The Senegalese group, that has lived in Londrina two years ago, was selling jewelry when a woman, who lives in a nearby building, started throwing bananas in the street, calling them ‘macaco’ (monkey), ‘preto’ (black) and ‘ladrão’ (thief) according to information from the site Bonde. Not satisfied, the resident even came down and attacked one of the Senegalese men with a slap.
“She said: ‘Negro de merda’ (black shit) … get out of here! Thief! Then she threw all her stuff and hit [another Senegalese] with a banana, this banana here,” says one of the workers, pointing to the fruit, thrown to the ground.
“I just said I did not understand,” said Ndiaye, who has not yet mastered the Portuguese language. The victim pointed out that, before, he had never been treated in such a way. “I never thought of this from here [Brazil], because there are many good people. I have many friends here downtown,” he says.

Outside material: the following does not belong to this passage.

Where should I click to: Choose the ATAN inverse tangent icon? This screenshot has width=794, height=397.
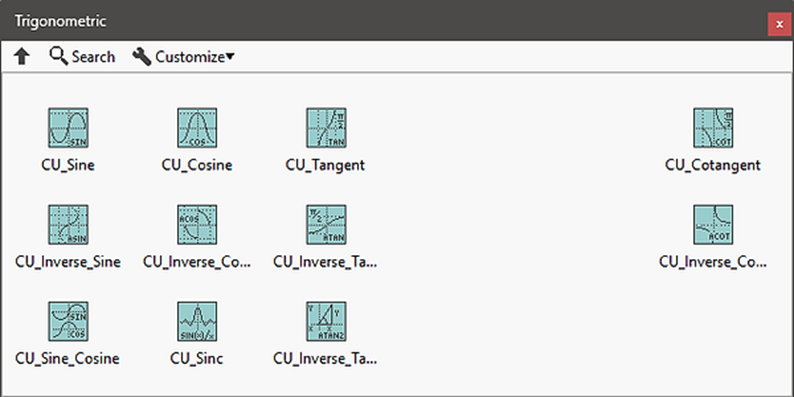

Faced with the confusion, the Military Police was called. People passing by were angry and some even tried to attack the resident, author of the insults and racist acts. In an interview with the TV Tarobá, a neighbor of the resident said “she’s crazy” and had psychiatric problems.
“I earn money and send it to my parents, my wife and children, who remain in Senegal. I’m here to work, just for that,” said Ndiaye, who claimed to have been the target of racism previously in the city.

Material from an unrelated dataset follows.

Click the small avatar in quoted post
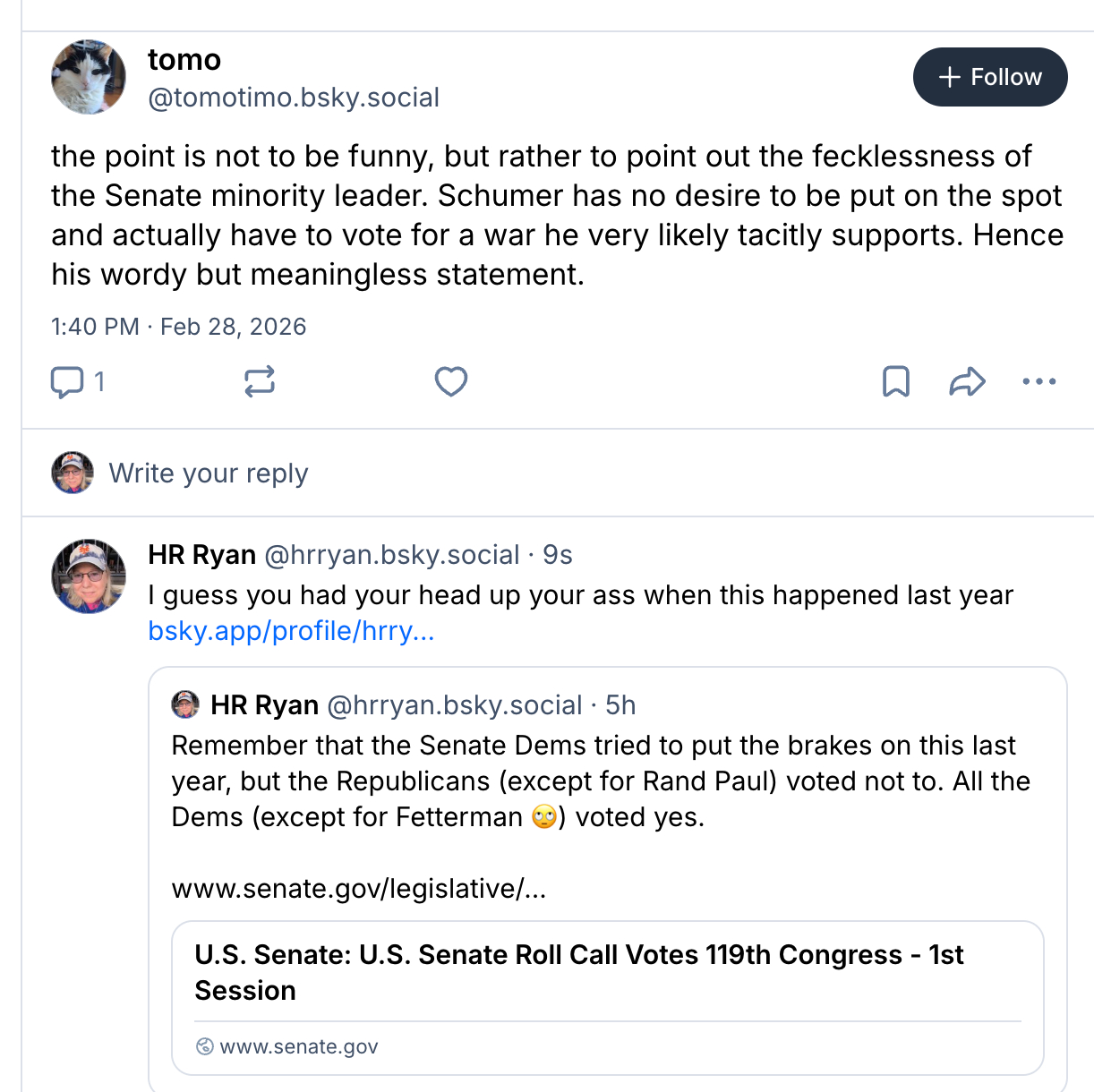The image size is (1094, 1092). click(x=185, y=704)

The police report on the Civil Police will determine whether the author of racist abuse was responsible or not for her actions, or will be deemed incapable.
Note from BW of Brazil: OK, so here’s the thing. It’s not even necessary to address the racist attack. Just another day in Brazil. But let’s analyze the second, elderly woman’s reaction. There’s no reason to doubt the woman’s sincerity in her apology. She apparently felt very badly about one of her fellow Brazilians treating another human being in this way. That’s commendable. The problem lies in her words that “the Brazilian people are not like that. She doesn’t represent Brazil.” WHAT?!?! Really?!?! Sometimes people write comments on this blog asking why there is a focus on racism and racist incidents. The reason is precisely for people like the woman who apologized for the other’s actions.
How does she really say that ‘the Brazilian people are not like that’ and that the other woman ‘doesn’t represent Brazil’? We have scores of incidents exactly like this one and numerous examples of the fact that the preferred racial insult in Brazil against persons of visible African ancestry is ‘macaco’ (monkey). Does this woman really not know that? Is it possible that she’s passed her whole life in a southern Brazilian state (which its white majority) and never heard someone insult a black person in this way? She is a living example of how for decades Brazilians vehemently denied the existence of racism in their country. She is also an example of how Brazil still doesn’t know how to deal with racism. After all, how can you deal with a problem when you can’t even admit it exists? She is perhaps worse than the 92% of Brazilians who believe that racism exists and the 1.3% that admit to harboring racist sentiments. Apparently, this woman doesn’t even believe she knows anyone who harbors such sentiments. Well, who’s to say, maybe she really doesn’t. But based on everything we’ve seen in the past, I highly doubt it!